POR QUE ESCOLHER A OBRA “AVANÇOS E RETROCESSOS DO PROJETO DE REFORMA DO CÓDIGO CIVIL”?
Todo mundo reconhece que o Código Civil merece ser atualizado.
Até porque, ao contrário do que muitos dizem, não se trata de uma lei recente, em vigor desde 2002, sem atentar que o Projeto originário tem mais de 50 anos. Foi elaborado antes da Lei do Divórcio, de 1977, e bem antes da Constituição da República, que data do ano de 1988, a qual, com o florescer dos direitos humanos, provocou a mais profunda revolução, principalmente no âmbito das relações pessoais e familiares.
Certo que foram feitas algumas adequações, as quais, no entanto, não atendem à sociedade dos dias de hoje, de forma mais acentuada no âmbito do Direito das Famílias e das Sucessões.
Daí a iniciativa do Senador Rodrigo Pacheco e do Ministro do Superior Tribunal de Justiça, Luis Felipe Salomão, de criarem uma comissão de juristas para revisar e atualizar o Código Civil.
Tive a honra de participar desta força-tarefa e atesto a seriedade do trabalho feito, com o único propósito de adequar o seu texto à realidade e às necessidades atuais.
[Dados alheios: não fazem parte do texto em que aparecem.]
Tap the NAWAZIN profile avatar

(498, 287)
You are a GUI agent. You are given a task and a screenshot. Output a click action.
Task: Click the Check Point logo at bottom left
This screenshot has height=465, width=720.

Apresentado ao Senado Federal, o Projeto de Lei 4/2025 está sendo alvo de pesadas críticas, principalmente dos conservadores de plantão, que têm a mania de rejeitar tudo o que se afasta do espelho.
Todos falam, mas poucos examinam o novo texto com o devido cuidado e isenção.
Daí este projeto, que reúne renomados juristas deste país, e que se dispuseram a promover uma leitura científica e isenta de paixões, destacando os seus aspectos positivos e os que deixaram a desejar, os avanços e eventuais retrocessos ou omissões, com o único intuito de contribuir para o debate parlamentar, visando o seu aprimoramento.
Para assegurar este distanciamento, nenhum dos juristas que integraram a comissão foi convidado a participar. Por este mesmo motivo eu me limito a coordenar a obra, mas dela não participar como articulista.
Ainda que todos os autores e autoras sejam integrantes do Instituto Brasileiro de Direito de Família (IBDFAM), esclareço que esta publicação não traduz a posição do Instituto, até porque não foi feita uma pesquisa entre seus associados sobre a oportunidade e pertinência do projeto reformador.
A finalidade desta publicação é permitir que as pessoas conheçam as mais significativas alterações levadas a efeito, para que possam formar um juízo a seu respeito.
Afinal, temos um Projeto de Lei em tramitação e é indispensável que todos – principalmente a comunidade científica – tomem conhecimento do seu conteúdo e cheguem às próprias conclusões.
Fiquem com o meu afeto e aproveitem a leitura.